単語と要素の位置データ
• • •

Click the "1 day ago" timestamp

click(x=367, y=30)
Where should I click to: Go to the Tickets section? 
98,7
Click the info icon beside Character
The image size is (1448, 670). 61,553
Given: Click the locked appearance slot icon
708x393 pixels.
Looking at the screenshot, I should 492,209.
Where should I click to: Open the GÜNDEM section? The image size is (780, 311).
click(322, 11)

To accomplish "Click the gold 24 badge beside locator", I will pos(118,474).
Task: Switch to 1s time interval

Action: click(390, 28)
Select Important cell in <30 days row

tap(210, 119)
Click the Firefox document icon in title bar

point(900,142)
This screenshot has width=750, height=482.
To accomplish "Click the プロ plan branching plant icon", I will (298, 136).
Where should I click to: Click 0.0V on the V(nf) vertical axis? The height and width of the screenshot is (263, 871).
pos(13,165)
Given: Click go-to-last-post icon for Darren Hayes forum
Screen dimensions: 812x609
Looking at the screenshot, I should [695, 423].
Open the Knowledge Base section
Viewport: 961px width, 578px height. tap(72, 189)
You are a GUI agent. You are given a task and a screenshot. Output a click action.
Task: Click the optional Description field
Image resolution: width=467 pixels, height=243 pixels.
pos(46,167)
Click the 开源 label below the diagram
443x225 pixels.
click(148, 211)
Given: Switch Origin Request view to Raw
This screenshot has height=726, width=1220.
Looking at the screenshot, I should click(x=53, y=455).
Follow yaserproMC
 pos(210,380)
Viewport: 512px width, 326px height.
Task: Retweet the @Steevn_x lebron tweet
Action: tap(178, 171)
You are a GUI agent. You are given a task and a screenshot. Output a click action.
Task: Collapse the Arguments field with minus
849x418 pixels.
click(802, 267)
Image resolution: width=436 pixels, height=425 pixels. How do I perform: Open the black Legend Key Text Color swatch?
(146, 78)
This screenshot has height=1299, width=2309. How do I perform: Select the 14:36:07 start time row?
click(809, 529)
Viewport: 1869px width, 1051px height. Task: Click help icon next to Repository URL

• • •

◆ **課題の説明**:
上の記録を最初の行から最後の行まで、一字も変えずにそのまま書き写してください。

◆ **この課題の解答**:
Click the "1 day ago" timestamp

click(x=367, y=30)
Where should I click to: Go to the Tickets section? 
98,7
Click the info icon beside Character
The image size is (1448, 670). 61,553
Given: Click the locked appearance slot icon
708x393 pixels.
Looking at the screenshot, I should 492,209.
Where should I click to: Open the GÜNDEM section? The image size is (780, 311).
click(322, 11)

To accomplish "Click the gold 24 badge beside locator", I will pos(118,474).
Task: Switch to 1s time interval

Action: click(390, 28)
Select Important cell in <30 days row

tap(210, 119)
Click the Firefox document icon in title bar

point(900,142)
This screenshot has width=750, height=482.
To accomplish "Click the プロ plan branching plant icon", I will (298, 136).
Where should I click to: Click 0.0V on the V(nf) vertical axis? The height and width of the screenshot is (263, 871).
pos(13,165)
Given: Click go-to-last-post icon for Darren Hayes forum
Screen dimensions: 812x609
Looking at the screenshot, I should [695, 423].
Open the Knowledge Base section
Viewport: 961px width, 578px height. tap(72, 189)
You are a GUI agent. You are given a task and a screenshot. Output a click action.
Task: Click the optional Description field
Image resolution: width=467 pixels, height=243 pixels.
pos(46,167)
Click the 开源 label below the diagram
443x225 pixels.
click(148, 211)
Given: Switch Origin Request view to Raw
This screenshot has height=726, width=1220.
Looking at the screenshot, I should click(x=53, y=455).
Follow yaserproMC
 pos(210,380)
Viewport: 512px width, 326px height.
Task: Retweet the @Steevn_x lebron tweet
Action: tap(178, 171)
You are a GUI agent. You are given a task and a screenshot. Output a click action.
Task: Collapse the Arguments field with minus
849x418 pixels.
click(802, 267)
Image resolution: width=436 pixels, height=425 pixels. How do I perform: Open the black Legend Key Text Color swatch?
(146, 78)
This screenshot has height=1299, width=2309. How do I perform: Select the 14:36:07 start time row?
click(809, 529)
Viewport: 1869px width, 1051px height. Task: Click help icon next to Repository URL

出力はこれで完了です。